> _Task objective_:
Rewrite everything from the line containing "You are a computer-use" down to the line containing "pyautogui.click(x=1464, y=756)", substituting "star icon" for "sparkle icon" and changing nothing else.

> _Data section_:
■ ■ ■ ■

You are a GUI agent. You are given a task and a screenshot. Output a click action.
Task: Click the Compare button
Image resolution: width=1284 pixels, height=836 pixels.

■ ■ ■ ■

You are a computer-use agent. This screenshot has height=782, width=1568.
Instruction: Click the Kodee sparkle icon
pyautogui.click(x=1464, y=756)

■ ■ ■ ■

> _Written answer_:
You are a computer-use agent. This screenshot has height=782, width=1568.
Instruction: Click the Kodee star icon
pyautogui.click(x=1464, y=756)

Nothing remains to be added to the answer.